- _EXERCISE_:
Drop every image, then reproduce the data exactly as given.

- _Saved data entries_:
┄┄┄┄┄┄

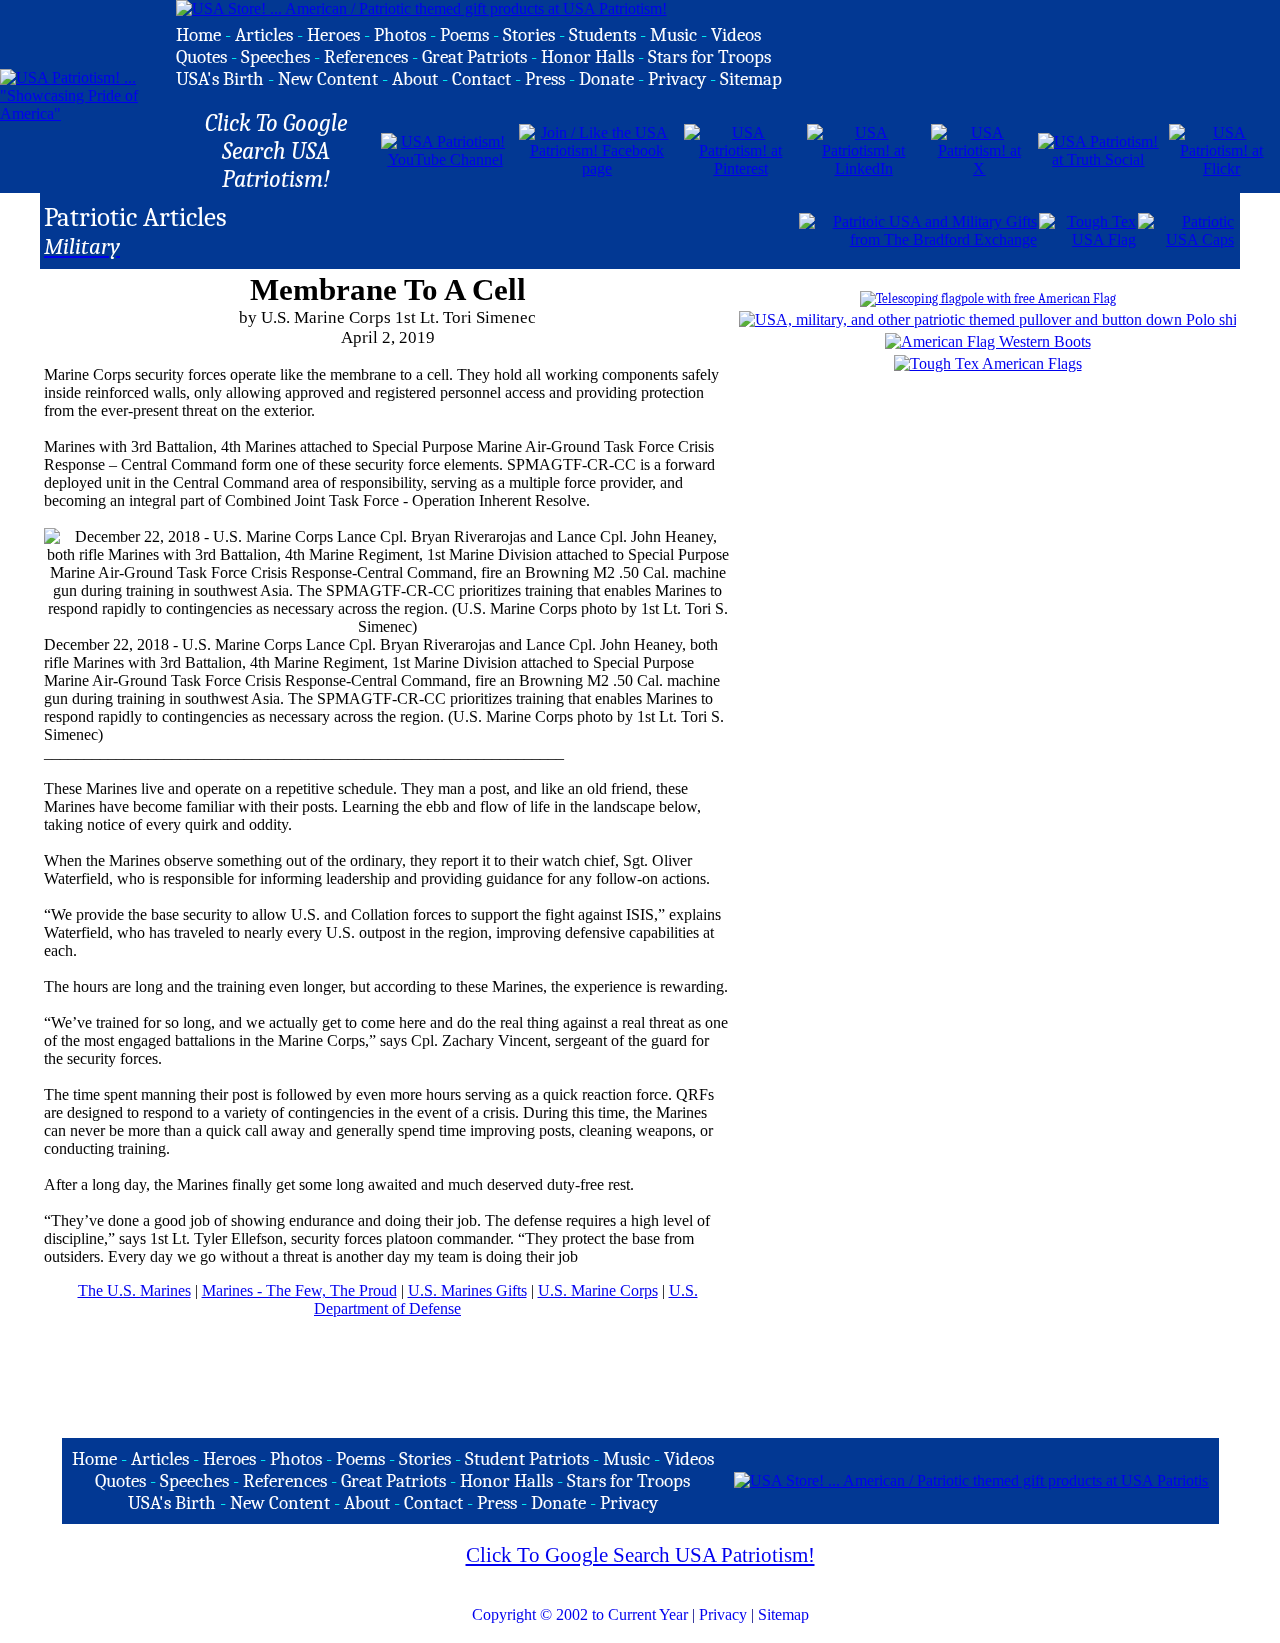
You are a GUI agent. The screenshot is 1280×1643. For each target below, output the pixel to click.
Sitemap (783, 1614)
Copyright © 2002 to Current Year (580, 1614)
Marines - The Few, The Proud (299, 1290)
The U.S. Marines (134, 1290)
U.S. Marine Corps (598, 1290)
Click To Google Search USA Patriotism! (640, 1555)
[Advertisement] (563, 229)
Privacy (723, 1614)
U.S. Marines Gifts (467, 1290)
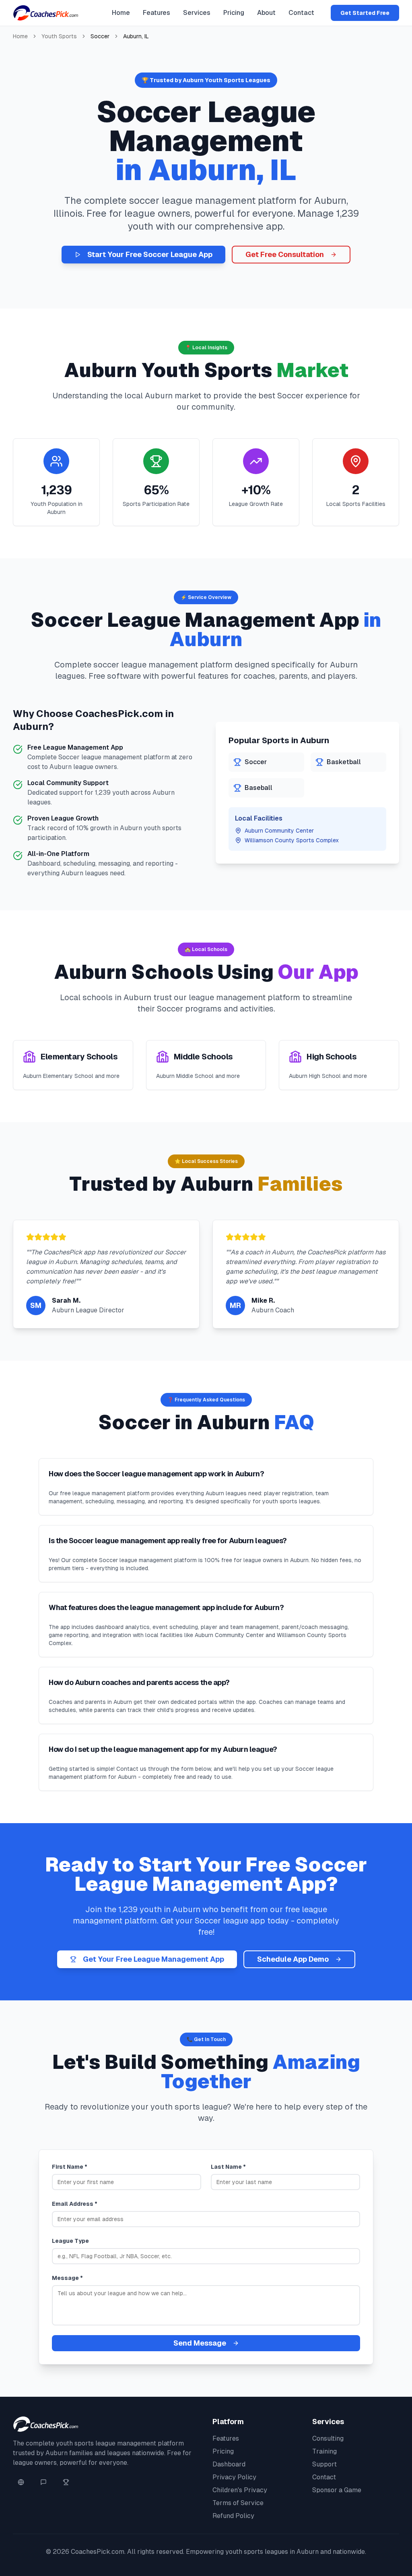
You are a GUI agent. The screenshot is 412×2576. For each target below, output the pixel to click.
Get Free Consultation (284, 254)
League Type (70, 2241)
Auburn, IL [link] (136, 36)
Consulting (328, 2438)
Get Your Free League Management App (153, 1959)
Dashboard (228, 2464)
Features (156, 13)
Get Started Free (364, 13)
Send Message (199, 2343)
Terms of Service (238, 2503)
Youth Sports (59, 36)
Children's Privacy (239, 2490)
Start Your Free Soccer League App (149, 254)
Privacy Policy (234, 2477)
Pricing (233, 13)
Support (324, 2464)
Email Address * (74, 2204)
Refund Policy (233, 2516)
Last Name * (228, 2167)
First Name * (69, 2167)
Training (324, 2451)
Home (121, 13)
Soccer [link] (100, 36)
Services (196, 13)
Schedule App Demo (293, 1959)
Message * (67, 2278)
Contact (301, 13)
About (266, 13)
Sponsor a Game (336, 2490)
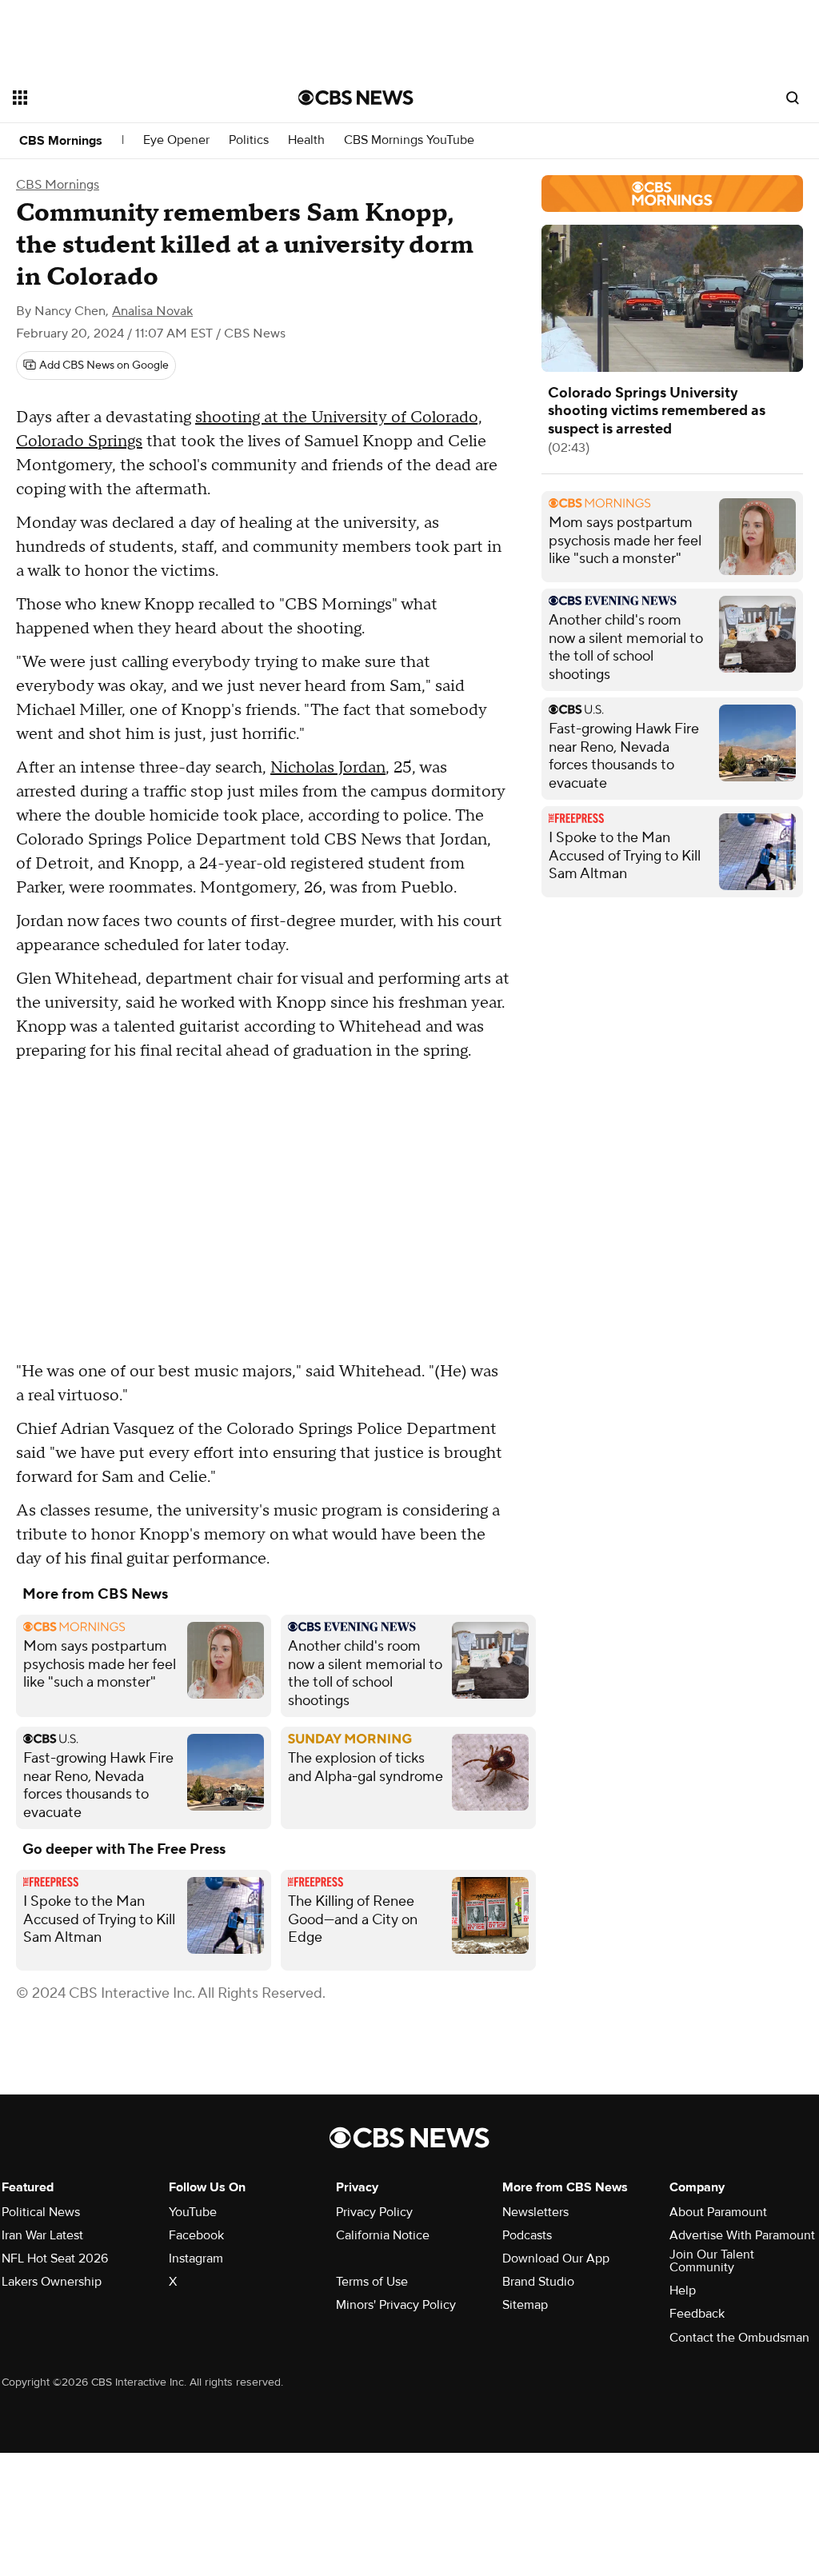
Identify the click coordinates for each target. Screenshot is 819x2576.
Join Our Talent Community (711, 2261)
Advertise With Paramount (742, 2235)
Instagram (196, 2258)
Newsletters (535, 2212)
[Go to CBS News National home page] (355, 98)
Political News (41, 2212)
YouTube (193, 2212)
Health (306, 140)
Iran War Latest (42, 2235)
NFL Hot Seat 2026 (55, 2258)
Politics (249, 140)
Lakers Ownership (52, 2281)
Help (682, 2290)
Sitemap (525, 2304)
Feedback (697, 2313)
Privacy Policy (374, 2212)
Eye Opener (176, 140)
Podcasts (527, 2235)
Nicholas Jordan (328, 767)
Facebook (196, 2235)
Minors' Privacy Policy (396, 2304)
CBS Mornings (60, 141)
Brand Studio (538, 2281)
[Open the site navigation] (127, 97)
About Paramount (718, 2212)
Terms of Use (372, 2281)
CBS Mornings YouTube (409, 140)
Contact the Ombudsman (739, 2337)
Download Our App (555, 2258)
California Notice (382, 2235)
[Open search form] (792, 97)
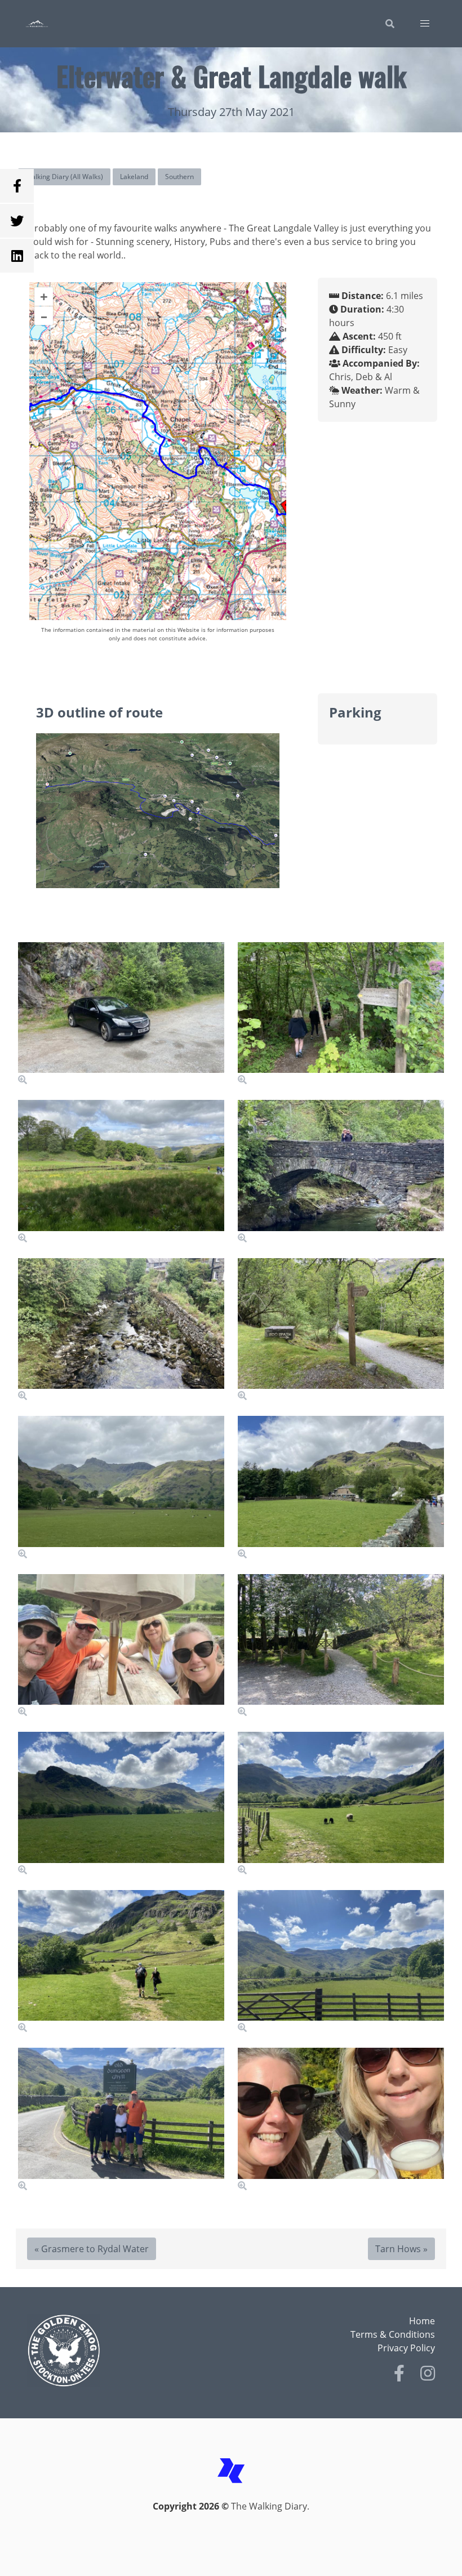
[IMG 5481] (341, 1646)
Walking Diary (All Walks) (64, 176)
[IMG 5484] (121, 1962)
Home (422, 2321)
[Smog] (125, 2350)
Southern (179, 176)
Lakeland (134, 176)
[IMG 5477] (341, 1488)
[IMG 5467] (121, 1014)
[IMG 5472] (341, 1172)
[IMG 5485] (341, 1962)
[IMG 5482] (121, 1804)
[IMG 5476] (121, 1488)
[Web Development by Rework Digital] (231, 2492)
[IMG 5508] (341, 2120)
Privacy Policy (406, 2348)
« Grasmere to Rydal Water (91, 2249)
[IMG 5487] (121, 2120)
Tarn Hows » (401, 2249)
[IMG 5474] (121, 1330)
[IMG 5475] (341, 1330)
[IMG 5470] (121, 1172)
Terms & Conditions (392, 2334)
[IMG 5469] (341, 1014)
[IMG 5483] (341, 1804)
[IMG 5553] (121, 1646)
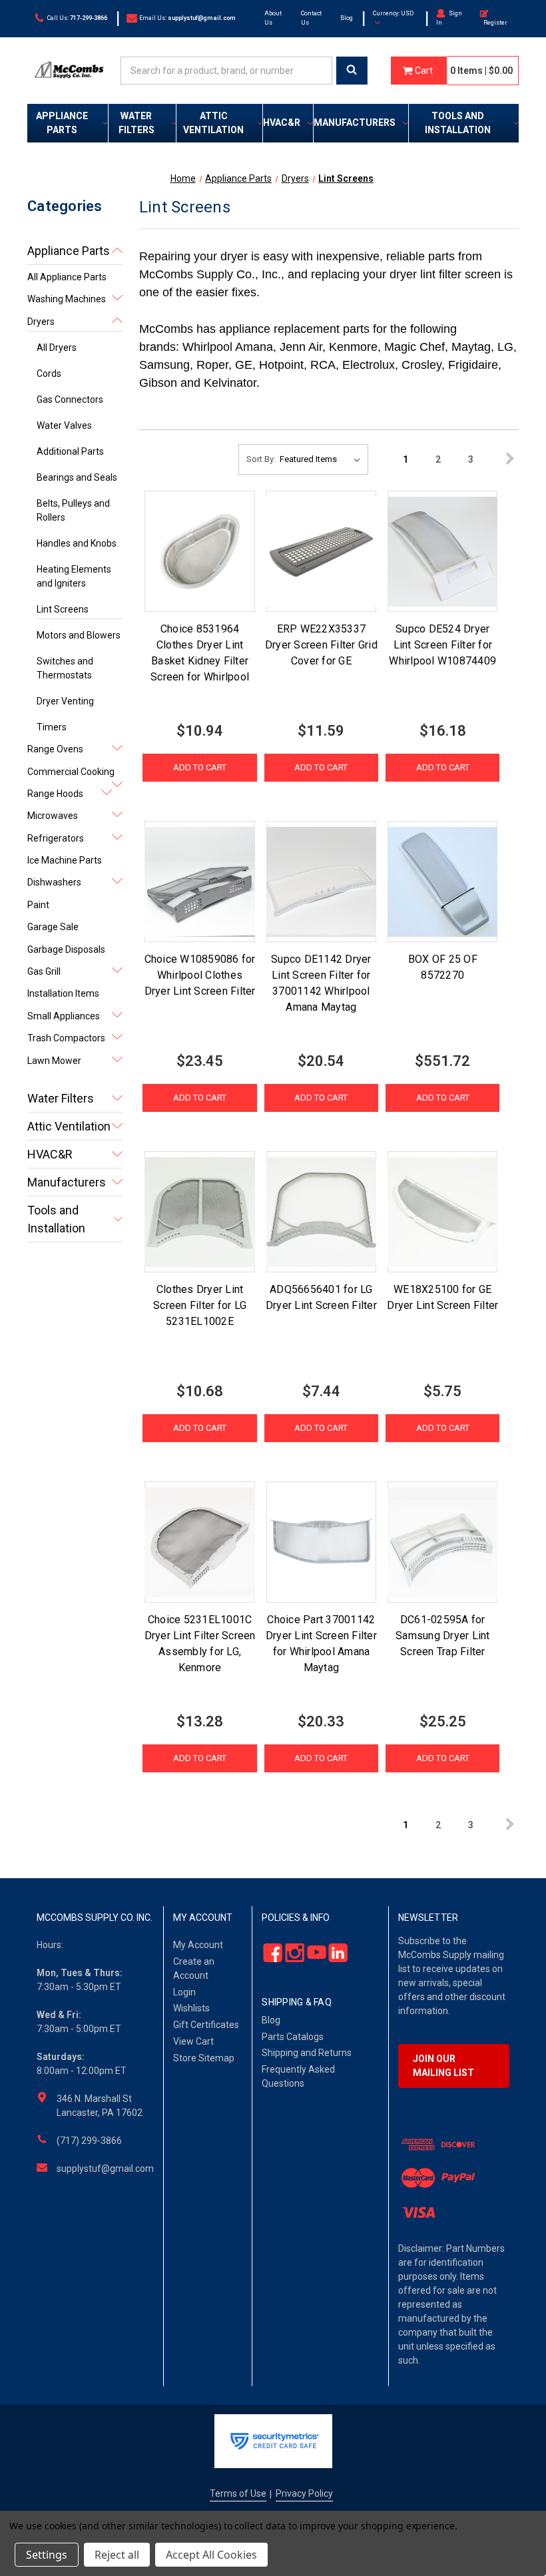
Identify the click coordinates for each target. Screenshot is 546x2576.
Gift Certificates (206, 2024)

┄┄┄┄┄┄

- _SOLVED PROBLEM_:
You are a GUI agent. The screenshot is 1280×1643. For each target below, output the pixel to click.
Sitemap (783, 1614)
Copyright © 2002 to Current Year (580, 1614)
Marines - The Few, The Proud (299, 1290)
The U.S. Marines (134, 1290)
U.S. Marine Corps (598, 1290)
Click To Google Search USA Patriotism! (640, 1555)
[Advertisement] (563, 229)
Privacy (723, 1614)
U.S. Marines Gifts (467, 1290)
You are a GUI agent. The screenshot is 412×2576. For each target below, output the pixel to click.
Get Free Consultation (284, 254)
League Type (70, 2241)
Auburn, IL [link] (136, 36)
Consulting (328, 2438)
Get Your Free League Management App (153, 1959)
Dashboard (228, 2464)
Features (156, 13)
Get Started Free (364, 13)
Send Message (199, 2343)
Terms of Service (238, 2503)
Youth Sports (59, 36)
Children's Privacy (239, 2490)
Start Your Free Soccer League App (149, 254)
Privacy Policy (234, 2477)
Pricing (233, 13)
Support (324, 2464)
Email Address * (74, 2204)
Refund Policy (233, 2516)
Last Name * (228, 2167)
First Name * (69, 2167)
Training (324, 2451)
Home (121, 13)
Soccer [link] (100, 36)
Services (196, 13)
Schedule App Demo (293, 1959)
Message * (67, 2278)
Contact (301, 13)
About (266, 13)
Sponsor a Game (336, 2490)
Identify the click coordinates for each target. Screenshot is 819x2576.
Join Our Talent Community (711, 2261)
Advertise With Paramount (742, 2235)
Instagram (196, 2258)
Newsletters (535, 2212)
[Go to CBS News National home page] (355, 98)
Political News (41, 2212)
YouTube (193, 2212)
Health (306, 140)
Iran War Latest (42, 2235)
NFL Hot Seat 2026 (55, 2258)
Politics (249, 140)
Lakers Ownership (52, 2281)
Help (682, 2290)
Sitemap (525, 2304)
Feedback (697, 2313)
Privacy Policy (374, 2212)
Eye Opener (176, 140)
Podcasts (527, 2235)
Nicholas Jordan (328, 767)
Facebook (196, 2235)
Minors' Privacy Policy (396, 2304)
CBS Mornings (60, 141)
Brand Studio (538, 2281)
[Open the site navigation] (127, 97)
About Paramount (718, 2212)
Terms of Use (372, 2281)
CBS Mornings YouTube (409, 140)
Contact the Ombudsman (739, 2337)
Download Our App (555, 2258)
California Notice (382, 2235)
[Open search form] (792, 97)
[IMG 5481] (341, 1646)
Walking Diary (All Walks) (64, 176)
[IMG 5484] (121, 1962)
Home (422, 2321)
[Smog] (125, 2350)
Southern (179, 176)
Lakeland (134, 176)
[IMG 5477] (341, 1488)
[IMG 5467] (121, 1014)
[IMG 5472] (341, 1172)
[IMG 5485] (341, 1962)
[IMG 5482] (121, 1804)
[IMG 5476] (121, 1488)
[Web Development by Rework Digital] (231, 2492)
[IMG 5508] (341, 2120)
Privacy Policy (406, 2348)
« Grasmere to Rydal Water (91, 2249)
[IMG 5487] (121, 2120)
Tarn Hows » (401, 2249)
[IMG 5474] (121, 1330)
[IMG 5475] (341, 1330)
[IMG 5470] (121, 1172)
Terms & Conditions (392, 2334)
[IMG 5469] (341, 1014)
[IMG 5483] (341, 1804)
[IMG 5553] (121, 1646)
Identify the click coordinates for each target. Screenshot is 546x2576.
Gift Certificates (206, 2024)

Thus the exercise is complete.